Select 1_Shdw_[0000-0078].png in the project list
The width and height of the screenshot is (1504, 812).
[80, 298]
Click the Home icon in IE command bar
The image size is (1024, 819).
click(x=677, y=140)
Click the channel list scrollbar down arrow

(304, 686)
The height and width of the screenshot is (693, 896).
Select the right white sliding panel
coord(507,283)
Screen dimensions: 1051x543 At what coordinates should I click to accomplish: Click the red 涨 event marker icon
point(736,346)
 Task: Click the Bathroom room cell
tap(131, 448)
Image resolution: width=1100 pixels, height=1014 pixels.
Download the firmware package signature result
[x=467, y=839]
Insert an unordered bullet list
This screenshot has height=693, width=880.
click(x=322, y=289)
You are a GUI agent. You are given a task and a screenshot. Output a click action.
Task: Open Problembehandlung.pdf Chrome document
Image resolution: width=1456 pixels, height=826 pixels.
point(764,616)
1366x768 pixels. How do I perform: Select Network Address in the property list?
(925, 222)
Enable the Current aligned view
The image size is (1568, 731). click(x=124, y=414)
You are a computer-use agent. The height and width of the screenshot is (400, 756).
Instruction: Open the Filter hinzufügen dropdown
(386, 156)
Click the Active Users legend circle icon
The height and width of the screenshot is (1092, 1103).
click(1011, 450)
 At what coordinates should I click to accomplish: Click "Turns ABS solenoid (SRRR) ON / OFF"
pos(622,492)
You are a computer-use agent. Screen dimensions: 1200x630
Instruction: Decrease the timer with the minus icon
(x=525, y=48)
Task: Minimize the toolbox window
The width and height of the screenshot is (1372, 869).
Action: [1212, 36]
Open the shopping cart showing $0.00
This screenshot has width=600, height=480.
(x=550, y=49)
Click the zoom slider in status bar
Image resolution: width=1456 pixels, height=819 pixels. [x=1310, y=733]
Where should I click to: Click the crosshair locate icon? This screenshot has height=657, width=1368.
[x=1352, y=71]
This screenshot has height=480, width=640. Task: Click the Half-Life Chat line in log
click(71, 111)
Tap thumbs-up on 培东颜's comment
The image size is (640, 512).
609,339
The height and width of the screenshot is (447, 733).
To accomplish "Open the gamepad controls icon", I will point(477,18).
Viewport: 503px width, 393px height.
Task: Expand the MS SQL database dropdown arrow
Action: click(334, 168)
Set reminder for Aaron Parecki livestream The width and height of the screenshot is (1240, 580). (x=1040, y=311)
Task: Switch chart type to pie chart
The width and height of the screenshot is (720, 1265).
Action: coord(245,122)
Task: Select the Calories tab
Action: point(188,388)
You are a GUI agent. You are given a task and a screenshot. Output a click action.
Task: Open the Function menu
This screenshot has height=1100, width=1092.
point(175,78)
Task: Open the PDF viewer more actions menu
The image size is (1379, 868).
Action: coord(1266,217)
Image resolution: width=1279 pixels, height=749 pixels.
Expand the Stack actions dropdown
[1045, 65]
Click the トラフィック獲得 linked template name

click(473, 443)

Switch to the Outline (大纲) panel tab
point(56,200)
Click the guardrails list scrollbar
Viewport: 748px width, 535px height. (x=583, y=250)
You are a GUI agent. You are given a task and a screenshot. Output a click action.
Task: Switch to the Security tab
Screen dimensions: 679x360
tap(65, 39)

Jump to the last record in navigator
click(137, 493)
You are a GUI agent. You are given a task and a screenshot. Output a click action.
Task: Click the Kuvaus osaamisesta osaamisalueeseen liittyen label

____

◆ **What to produce**:
Every line of the material is to be transcribed exactly.

◆ **Result of the exercise**:
Select 1_Shdw_[0000-0078].png in the project list
The width and height of the screenshot is (1504, 812).
[80, 298]
Click the Home icon in IE command bar
The image size is (1024, 819).
click(x=677, y=140)
Click the channel list scrollbar down arrow

(304, 686)
The height and width of the screenshot is (693, 896).
Select the right white sliding panel
coord(507,283)
Screen dimensions: 1051x543 At what coordinates should I click to accomplish: Click the red 涨 event marker icon
point(736,346)
 Task: Click the Bathroom room cell
tap(131, 448)
Image resolution: width=1100 pixels, height=1014 pixels.
Download the firmware package signature result
[x=467, y=839]
Insert an unordered bullet list
This screenshot has height=693, width=880.
click(x=322, y=289)
You are a GUI agent. You are given a task and a screenshot. Output a click action.
Task: Open Problembehandlung.pdf Chrome document
Image resolution: width=1456 pixels, height=826 pixels.
point(764,616)
1366x768 pixels. How do I perform: Select Network Address in the property list?
(925, 222)
Enable the Current aligned view
The image size is (1568, 731). click(x=124, y=414)
You are a computer-use agent. The height and width of the screenshot is (400, 756).
Instruction: Open the Filter hinzufügen dropdown
(386, 156)
Click the Active Users legend circle icon
The height and width of the screenshot is (1092, 1103).
click(1011, 450)
 At what coordinates should I click to accomplish: Click "Turns ABS solenoid (SRRR) ON / OFF"
pos(622,492)
You are a computer-use agent. Screen dimensions: 1200x630
Instruction: Decrease the timer with the minus icon
(x=525, y=48)
Task: Minimize the toolbox window
The width and height of the screenshot is (1372, 869).
Action: [1212, 36]
Open the shopping cart showing $0.00
This screenshot has width=600, height=480.
(x=550, y=49)
Click the zoom slider in status bar
Image resolution: width=1456 pixels, height=819 pixels. [x=1310, y=733]
Where should I click to: Click the crosshair locate icon? This screenshot has height=657, width=1368.
[x=1352, y=71]
This screenshot has height=480, width=640. Task: Click the Half-Life Chat line in log
click(71, 111)
Tap thumbs-up on 培东颜's comment
The image size is (640, 512).
609,339
The height and width of the screenshot is (447, 733).
To accomplish "Open the gamepad controls icon", I will point(477,18).
Viewport: 503px width, 393px height.
Task: Expand the MS SQL database dropdown arrow
Action: click(334, 168)
Set reminder for Aaron Parecki livestream The width and height of the screenshot is (1240, 580). (x=1040, y=311)
Task: Switch chart type to pie chart
The width and height of the screenshot is (720, 1265).
Action: coord(245,122)
Task: Select the Calories tab
Action: point(188,388)
You are a GUI agent. You are given a task and a screenshot. Output a click action.
Task: Open the Function menu
This screenshot has height=1100, width=1092.
point(175,78)
Task: Open the PDF viewer more actions menu
The image size is (1379, 868).
Action: coord(1266,217)
Image resolution: width=1279 pixels, height=749 pixels.
Expand the Stack actions dropdown
[1045, 65]
Click the トラフィック獲得 linked template name

click(473, 443)

Switch to the Outline (大纲) panel tab
point(56,200)
Click the guardrails list scrollbar
Viewport: 748px width, 535px height. (x=583, y=250)
You are a GUI agent. You are given a task and a screenshot. Output a click action.
Task: Switch to the Security tab
Screen dimensions: 679x360
tap(65, 39)

Jump to the last record in navigator
click(137, 493)
You are a GUI agent. You are given a task and a screenshot. Output a click action.
Task: Click the Kuvaus osaamisesta osaamisalueeseen liittyen label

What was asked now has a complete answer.